Brings passion and energy to teaching.
Sarah Giest is a Professor of Public Policy with a focus on Innovation and Sustainability at the Institute of Public Administration, Faculty of Governance and Global Affairs, Leiden University. She earned her PhD with honors in Political Science from Simon Fraser University in Canada in 2014, researching regional innovation policy of governments in Asia, Europe, and North America. She also holds a Master's degree in Political Science from Bonn University in Germany and a Master's degree in Society, Science and Technology Studies from Aalborg University in Denmark and Lund University in Sweden. Joining Leiden University in 2014, she has advanced through the academic ranks, developing an interdisciplinary research agenda and teaching courses that apply a policy lens to technical, environmental, and social solutions shaping sustainable societies.

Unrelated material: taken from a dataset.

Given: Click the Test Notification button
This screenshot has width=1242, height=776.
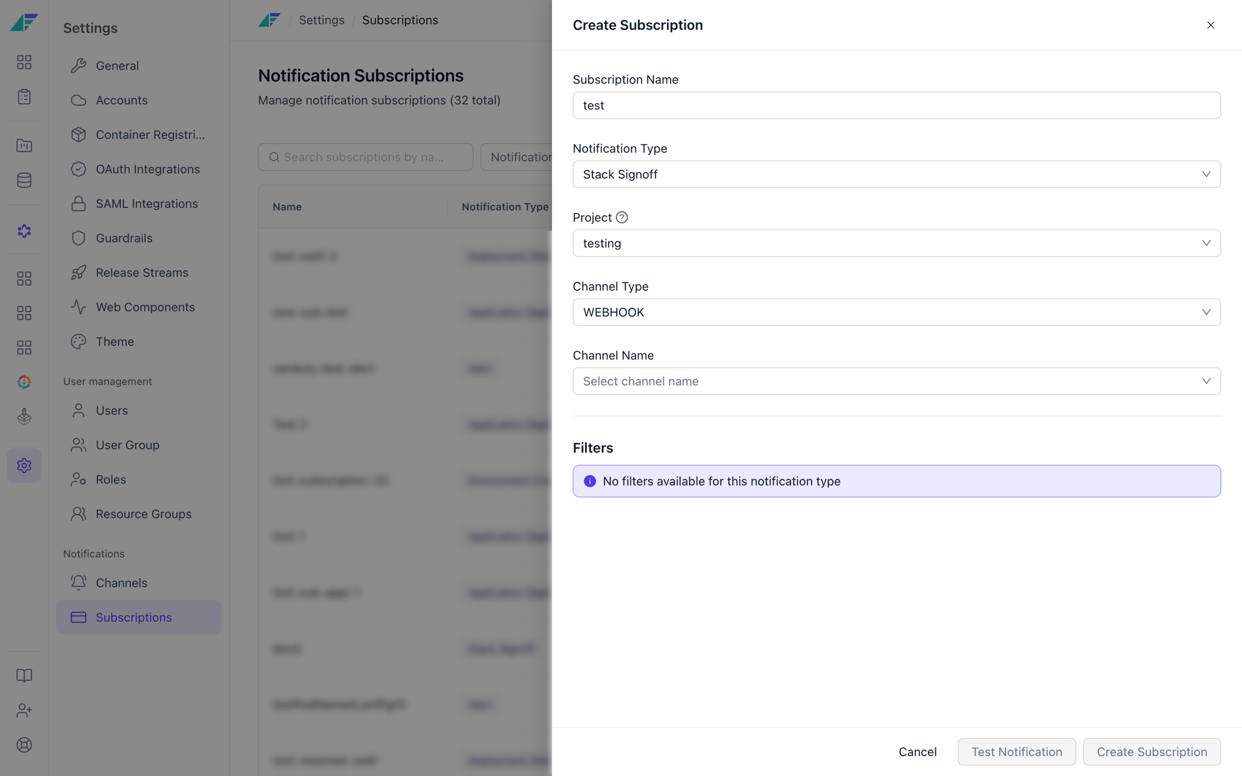Looking at the screenshot, I should tap(1017, 752).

Giest's research examines policymaking at the intersection of innovation, technology, data, and sustainability, addressing urban challenges, digital public service delivery, and data-driven governance. Her key publications include the monograph The Capacity to Innovate: Cluster Policy and Management in the Biotechnology Sector (University of Toronto Press, 2021); co-edited books The Routledge International Handbook of Public Administration and Digital Governance (Routledge, 2024) and Handbook on Governance and Data Science (Edward Elgar Publishing, 2025); and articles such as 'Accountability and data-driven urban climate governance' in Nature Climate Change (2020, with Scott Hughes and Laura Tozer), 'For good measure: data gaps in a big data world' in Policy Sciences (2020, with Annemarie Samuels), and recent works on AI advisory systems and algorithmic accountability in Government Information Quarterly and Policy Design and Practice (2025). She shapes the field through editorial roles as Chair of the Area 1 Committee for Data & Policy, and on boards of Policy Design and Practice and Government Information Quarterly; leadership as Vice-President of the International Public Policy Association (2022-2025) and former Vice-Chair of the Young Academy Leiden; board memberships in the Dutch Network of Women Professors and LDE BOLD Cities (since 2024); and expertise for Dutch ministries, OECD, European Commission, and UN. In September 2024, she delivered her inaugural address 'Location unknown: bridging offline and online infrastructures in policymaking'.